I have a CSC SSM module, with current version 6.3.1172.3. The issue is csc is not sending all the logs to syslog server even though it is configured to send all logs , and i am using syslog facility as "Local3".
how should i configure CSC SSM module , so that it should send all logs to my syslog server, it should not keep anything in local.
Syslog server ip has been configured, and it is getting the logs of CSC , but not all. Syslog like spyware/Grayware and some more are not sent to syslog server. Because of this the memory is getting filled up. Will there be some thing to do with syslog facility option.
What i wanted is CSC must send all the logs to my syslog server, it should not keep any thing with itself.
I think everything works as expected. You will not get grayware logs unless something is blocked as grayware. The CSC will not log all pages you went, it will log everything that it blocked something for any reason.
Forexample if you go to eicar.com and try a "supposed to be" virus file, and the CSC blocks it, do you see a log for malicious software. Then it should be ok for grayware too if you have the Grayware checkbox checked under HTTP > Scanning.
Now if your CSC module memory is 100% that is something that needs to be investigated.

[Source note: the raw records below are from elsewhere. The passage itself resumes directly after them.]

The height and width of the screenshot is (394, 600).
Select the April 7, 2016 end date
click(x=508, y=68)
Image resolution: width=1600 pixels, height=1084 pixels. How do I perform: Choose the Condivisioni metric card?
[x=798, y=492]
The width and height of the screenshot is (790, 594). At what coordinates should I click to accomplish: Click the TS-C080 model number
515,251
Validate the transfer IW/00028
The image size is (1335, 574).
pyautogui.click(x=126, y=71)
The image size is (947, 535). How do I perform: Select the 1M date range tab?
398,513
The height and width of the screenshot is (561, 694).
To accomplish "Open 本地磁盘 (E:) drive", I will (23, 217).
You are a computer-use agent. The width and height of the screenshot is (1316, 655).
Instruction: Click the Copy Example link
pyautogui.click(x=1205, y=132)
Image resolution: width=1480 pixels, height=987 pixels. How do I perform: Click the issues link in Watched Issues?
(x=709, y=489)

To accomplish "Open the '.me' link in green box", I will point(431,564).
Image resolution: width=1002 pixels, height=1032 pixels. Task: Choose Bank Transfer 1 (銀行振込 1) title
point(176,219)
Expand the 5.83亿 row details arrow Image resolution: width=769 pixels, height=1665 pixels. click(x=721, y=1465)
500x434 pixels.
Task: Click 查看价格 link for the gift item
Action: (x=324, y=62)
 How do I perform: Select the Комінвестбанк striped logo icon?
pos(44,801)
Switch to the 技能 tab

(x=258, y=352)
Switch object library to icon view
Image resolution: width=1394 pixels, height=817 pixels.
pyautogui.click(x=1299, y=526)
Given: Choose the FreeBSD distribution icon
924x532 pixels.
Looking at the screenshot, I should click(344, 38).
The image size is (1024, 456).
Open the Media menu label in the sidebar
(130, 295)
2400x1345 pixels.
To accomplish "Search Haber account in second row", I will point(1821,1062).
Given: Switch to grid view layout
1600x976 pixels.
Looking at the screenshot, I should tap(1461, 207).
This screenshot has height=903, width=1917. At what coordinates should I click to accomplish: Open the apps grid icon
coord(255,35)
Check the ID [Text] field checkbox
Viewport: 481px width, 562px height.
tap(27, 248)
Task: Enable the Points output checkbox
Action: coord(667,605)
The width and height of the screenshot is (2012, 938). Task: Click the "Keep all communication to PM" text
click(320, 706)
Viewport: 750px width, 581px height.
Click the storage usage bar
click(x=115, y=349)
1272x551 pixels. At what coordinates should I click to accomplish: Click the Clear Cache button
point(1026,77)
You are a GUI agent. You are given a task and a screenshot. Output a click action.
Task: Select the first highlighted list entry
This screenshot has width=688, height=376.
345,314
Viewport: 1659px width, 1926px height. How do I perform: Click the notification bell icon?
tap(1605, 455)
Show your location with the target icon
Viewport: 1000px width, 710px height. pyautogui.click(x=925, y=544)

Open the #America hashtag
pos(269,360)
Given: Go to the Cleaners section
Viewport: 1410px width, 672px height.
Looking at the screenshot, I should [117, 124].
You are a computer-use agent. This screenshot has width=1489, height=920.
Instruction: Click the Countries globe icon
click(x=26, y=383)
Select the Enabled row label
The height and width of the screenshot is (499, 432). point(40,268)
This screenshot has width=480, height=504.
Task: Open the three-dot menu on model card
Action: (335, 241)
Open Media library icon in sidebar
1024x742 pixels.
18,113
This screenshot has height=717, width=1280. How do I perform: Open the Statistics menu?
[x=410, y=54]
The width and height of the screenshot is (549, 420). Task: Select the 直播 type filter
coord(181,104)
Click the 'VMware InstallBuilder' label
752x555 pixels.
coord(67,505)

I would suggest you to go to the latest pkg version of your CSC version.
The issue is not , whether CSC is generating proper logs as per the Thread, the issue is if CSC is generating any log for any type of thread,it should send those logs to syslog server, in other way it should not keep any thing with in.
But i can see some type of logs with in CSC, when i go to query tab under logs, because of that memory usage is getting high.
When you set the sysog server that doesn't mean the CSC will no longer keep syslogs locally. You cannot configure it to not keep syslogs locally. It will send logs to the server and also keep some locally.
You might be able to change the space they occupy using the root account by setting a variable, but you would need to work on it with TAC to avoid causing other issues.
I think it makes sense now, so if it does go ahead and mark this question as answered if it is.